@hawkeye10,
Quote: Youth tends to think that they are invincible , and flapping your gums at them is not going to change that. They understand pain though.
It all depends on the child.
Some react more to corporal punishment, some to lectures, some to things being taken away.
I was spanked, it was never what I wanted, and it didn't work.
I had things taken from me as punishment...that didn't work.
Kept in my room when my mother thought that was a proper and fitting punishment, dinner in my room and no outside activity after. That failed.
Forced to eat standing up and away from the family, that failed.
Lectures, usually at least got me to react. Apart from my parents, the others I lived with would lecture me and with the others, I always felt deep remorse and didn't repeat the behavior...at least with the relatives. With my mother, I still had the occasional repeat of an offense; but lectures worked better.
My brother reacted best to the spanking. He wouldn't do the same thing again.
My sister, well, she need to have something taken away. A doll for a week, or some other personal possession.
One difficulty with spanking is that a person giving it can become more and more aggressive. By the time my mother got to me, she was in a steady mental decline and would scream as she spanked. She used a wooden backed hairbrush. Of course for a while she also bit me on the leg when she was angry. Point being, that similar to beating a bully, it often can escalate and pent up rage comes out, it can turn deadly. It's best not to hit.

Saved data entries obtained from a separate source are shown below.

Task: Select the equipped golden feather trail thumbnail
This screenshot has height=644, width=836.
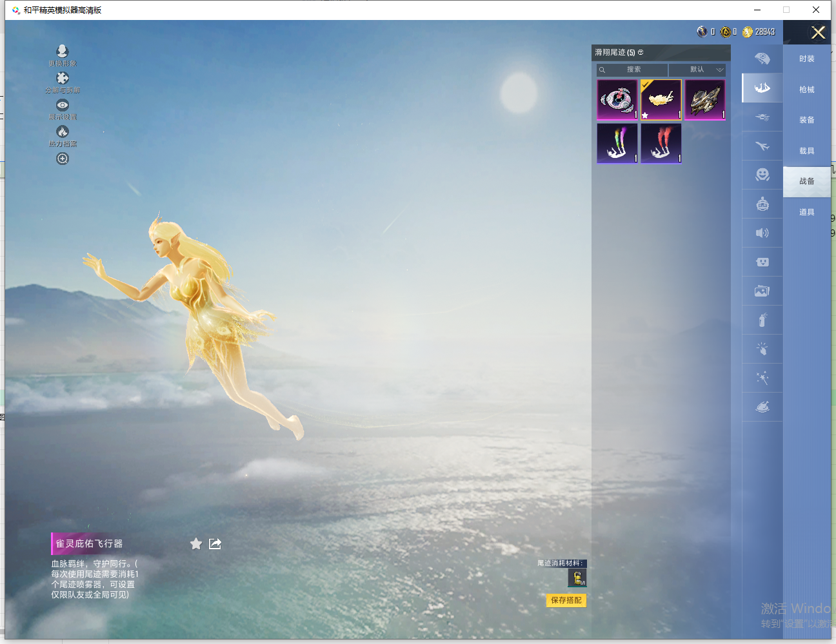Action: coord(661,100)
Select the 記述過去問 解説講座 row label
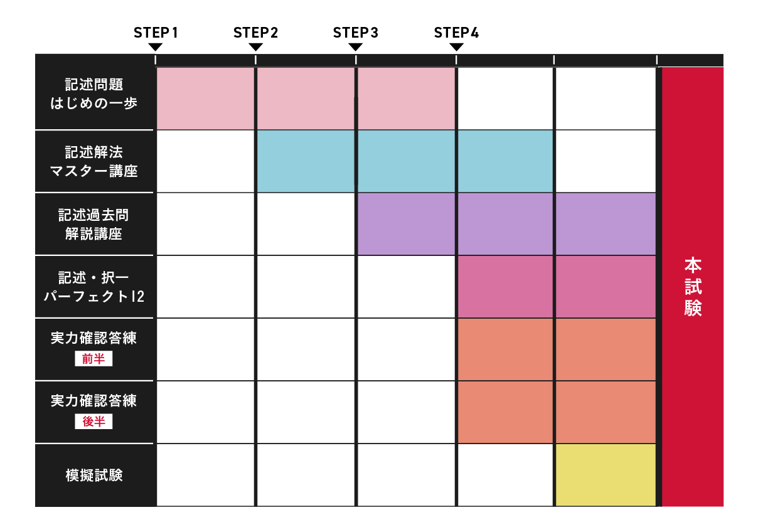 pos(94,224)
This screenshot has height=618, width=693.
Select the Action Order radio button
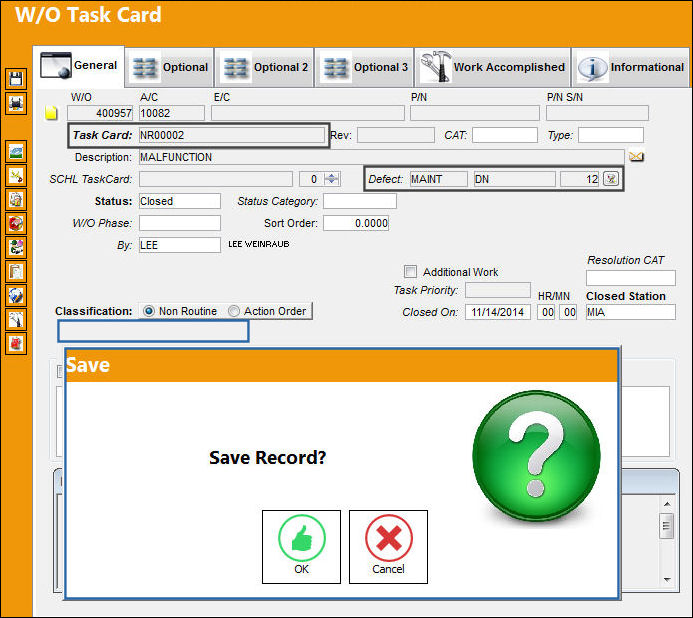pos(234,311)
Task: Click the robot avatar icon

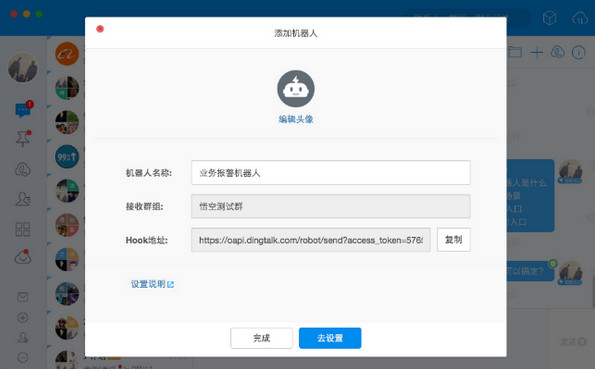Action: tap(296, 89)
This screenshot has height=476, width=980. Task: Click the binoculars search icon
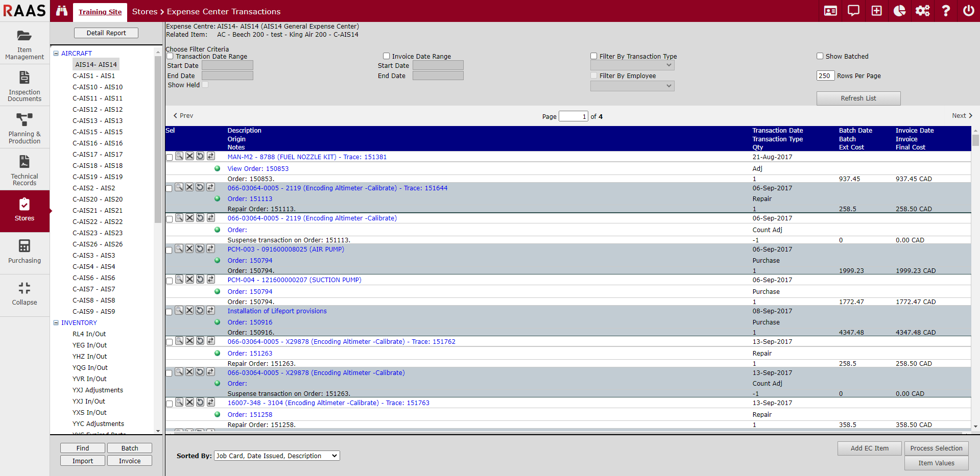click(x=62, y=11)

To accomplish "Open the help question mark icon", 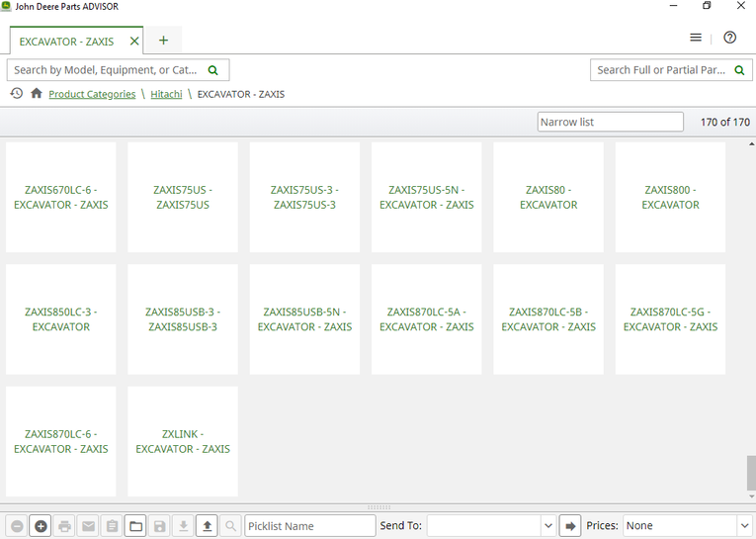I will tap(730, 38).
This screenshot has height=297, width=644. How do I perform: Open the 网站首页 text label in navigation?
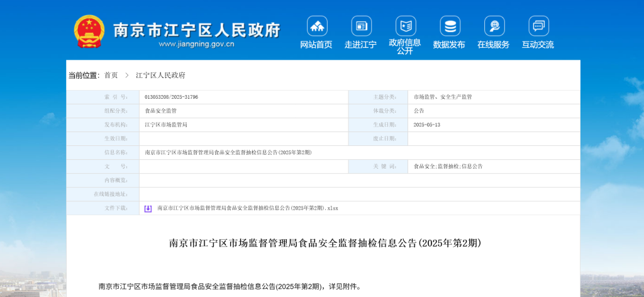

hawkeye, my Grandmother summed it up. Once she was punished by her father with a switch. Up until then he had always talked/lectured her. She said although he was angrier than ever before....hence the physical approach...she was relieved. She knew the pain from the switching would be over after a time; whereas the words of his lectures would always stay with her and she would always be able to recall what she had done wrong and what had been said.